Successful firms include successful women: study

More women in senior positions translates into better financial performance

Companies that have more women in senior positions have better financial performance, according to a study released last month.

The study, sponsored by BMO and conducted by Catalyst, the New York-based non-profit organization dedicated to advancing women in business, tracked 353 Fortune 500 companies over four years, from 1996 to 2000.

It measured the companies on the return on equity and total return to shareholders. Among the 88 companies with the highest gender diversity in top management, called “top quartile companies,” return on equity was 17.7 per cent. That’s more than four points higher than the 13.1 per cent ROE of the bottom quartile — the 89 companies with the least women at the top.

Total return to shareholders for the top quartile companies was 127.7 per cent, 34.0 percentage points higher than the 95.3 per cent for the bottom quartile.

Companies in the top quartile have, on average, women in 20.3 per cent of senior positions, compared to 1.9 per cent representation of women in the bottom quartile. Female representation the top group ranged from 14.3 per cent to 38.3 per cent, whereas the range in the bottom quartile was from 0 to 5.1 per cent. Information on gender diversity was obtained from a Catalyst-compiled database that contains publicly available information.

Susan Black, vice-president of Catalyst’s Canadian office, said while the numbers do not establish causation, they show “that organizations who do well at a lot of things do well in talent management.

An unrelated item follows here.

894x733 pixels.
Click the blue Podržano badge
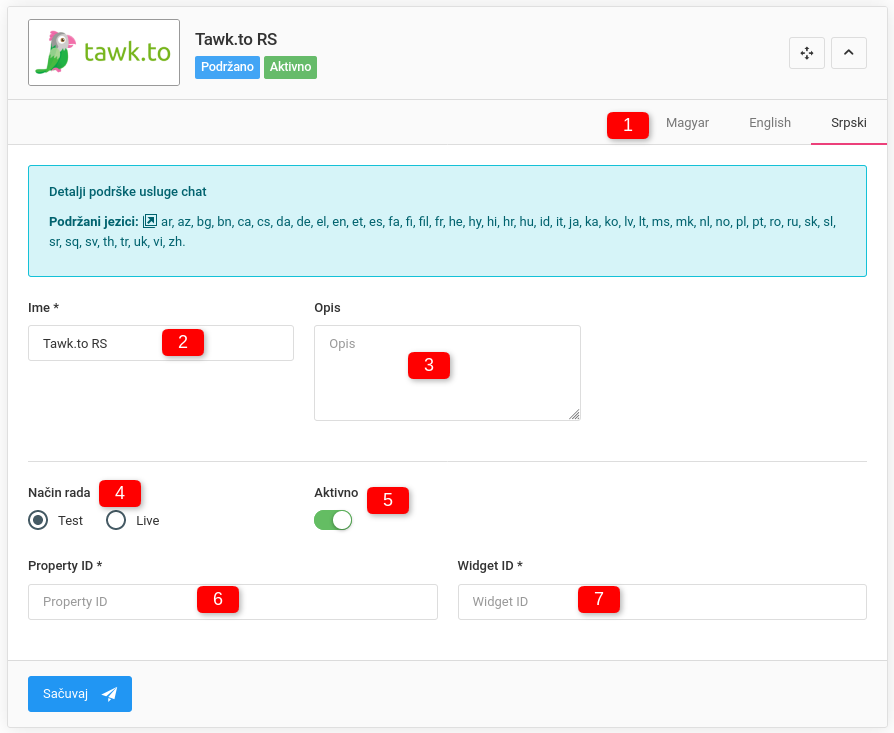[227, 67]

And doing well in talent management means you create the conditions for talent to rise to the top.”

Catalyst undertook the study, said Black, because “we always find doubters when we go around talking to organizations, or we find people who may believe that gender diversity is a good thing but who need substantive data to support that viewpoint.”

The difference in financial performance does not apply across industries, however. In industrials, the difference between the top and the bottom quartiles was barely 0.4 per cent for return on equity and 7.9 per cent for total return to shareholders. In IT and telecommunications, the top and bottom quartiles were only separated by two percentage points in return on equity; in total return to shareholders, companies with the lowest level of gender diversity posted outscored companies in the top quartile.

In contrast, the difference between the top and bottom quartiles are most marked in consumer staples, consumer discretionary and financials industries, which Black noted, are industries with a strong consumer orientation.

“For us, we see this as a call to action for the companies that haven’t thought about how they’re managing their talent in terms of diversity. This should demonstrate to everyone that managing diversity well sets you apart as a better, more successful company.”